L’adoption de la circulaire 19 G relative au provisionnement bancaire se fera progressivement pour ne pas bousculer le marché. Cette réforme a de multiples enjeux aussi bien pour les banques que pour les emprunteurs. Les détails avec Hiba Zahoui, Responsable de la Direction de Supervision Bancaire au sein de Bank Al-Maghrib.
EcoActu : Où en est la Banque Centrale en matière d’élaboration de la circulaire 19 G censée améliorer davantage le provisionnement des banques ? Quel est le timing de son application ?
Hiba Zahoui : La réforme de classification des créances et leur couverture par des provisions introduit de nouveaux critères de défaut et harmonise les critères d’identification des créances sensibles entre les différentes banques. Un projet de texte a été élaboré et a fait l’objet d’une large concertation avec l’ensemble des opérateurs notamment en ce qui concerne le timing de son application. A l’issue de cette concertation, il a été convenu que son entrée en vigueur sera progressive pour ne pas induire d’impact négatif sur le financement de l’économie. Les délais et les modalités de sa mise en œuvre sont en cours d’étude avec les acteurs bancaires. Des consultations sont également prévues auprès du Conseil National de la Comptabilité et des commissaires aux comptes, au sujet des modalités de traitement comptable du 1er impact de la réforme.
Le marché est-il bien préparé pour son adoption ? Ou bien BAM attend-elle la publication des résultats annuels des banques au titre de l’année 2018 pour en décider ?
Pour affiner l’analyse des effets de la réforme de la classification des créances et de leur provisionnement sur le portefeuille de prêts et prendre en compte les difficultés et contraintes exprimées par les acteurs bancaires, plusieurs études d’impact ont été effectuées par Bank Al-Maghrib et un processus rapproché de concertation a été mis en œuvre avec la profession bancaire et les commissaires aux comptes. Aussi, les banques ont-elles été invitées à adopter des plans d’actions pluriannuels pour préparer l’entrée en vigueur de cette réforme, en particulier la mise en place de plans d’assainissement des dépassements persistants par rapport aux lignes autorisées et la mise en place de dispositifs appropriés pour la détection des critères de défaut et de watch list dans les systèmes d’information.
Ces actions vont devoir comprendre des programmes de sensibilisation de la clientèle des banques au regard des dépassements persistants ainsi que des mesures d’optimisation et rationalisation pour diminuer au maximum l’enveloppe de ces dépassements et partant l’impact final de la réforme.
Jusqu’à quel degré la circulaire en question pourrait-elle stopper ou affaiblir l’hémorragie des créances en souffrance ?
Il y a lieu de souligner que le rythme d’évolution du volume des créances en souffrance a nettement baissé au cours des trois dernières années (+4%), comparativement aux niveaux enregistrés au cours de la période 2010-2015 (+14%).
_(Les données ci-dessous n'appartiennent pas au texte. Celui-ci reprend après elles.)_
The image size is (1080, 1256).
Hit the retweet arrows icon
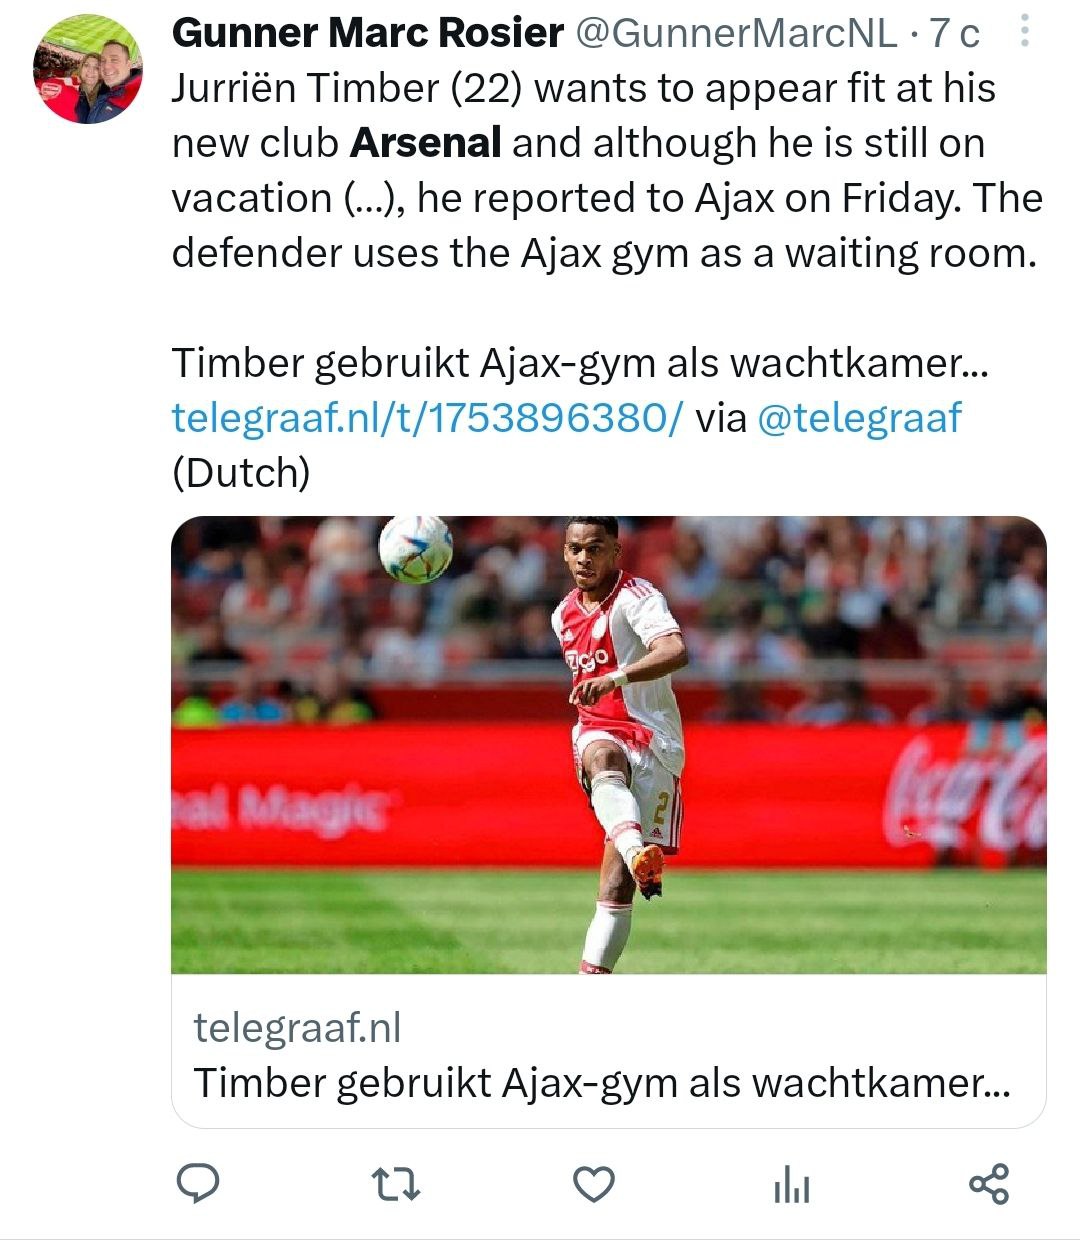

La réforme de la circulaire a pour principaux objectifs d’élargir la notion du défaut en intégrant de nouveaux critères et d’introduire une nouvelle classe de risque intermédiaire dite « créances sensibles » permettant ainsi une meilleure gestion de ce risque avant la survenance du défaut et un assainissement des portefeuilles des banques.
Dans le même sillage, le provisionnement des créances suscite des appréhensions chez les banquiers dans la mesure où il ne cadre pas avec la méthode utilisée par la DGI. Ce qui se traduit par un impact sur les résultats. BAM a-t-elle saisi la DGI à ce sujet ?
L’alignement des règles de déductibilité des provisions avec les exigences de provisionnement édictées par la circulaire 19 G est une recommandation partagée avec le ministère de l’Economie et des Finances et la DGI par Bank Al-Maghrib et le secteur bancaire. Cette réforme devrait faire avancer les débats et les discussions à ce sujet.
Les crédits bancaires se sont accrus de 3,2% au terme de l’exercice 2018. Une hausse qui reste malgré tout insuffisante par rapport aux besoins sans cesse croissants de l’économie. La circulaire 19 G ne risque-t-elle pas de peser davantage sur l’évolution des encours de crédits ?
La réforme 19G a pour objet de renforcer la solidité des banques marocaines et de promouvoir des règles saines en matière de gestion de risque de crédit, en convergence avec les normes internationales.
Consciente des enjeux et des impacts d’une telle réforme, Bank Al-Maghrib est en train de prendre les dispositions nécessaires et de mener les études qui s’imposent pour assurer une mise en œuvre appropriée tant sur le plan des délais que sur celui des modalités.
Ceci étant, Bank Al-Maghrib s’est engagée, par ailleurs, à assurer aux banques toute la liquidité nécessaire pour le financement de l’activité économique.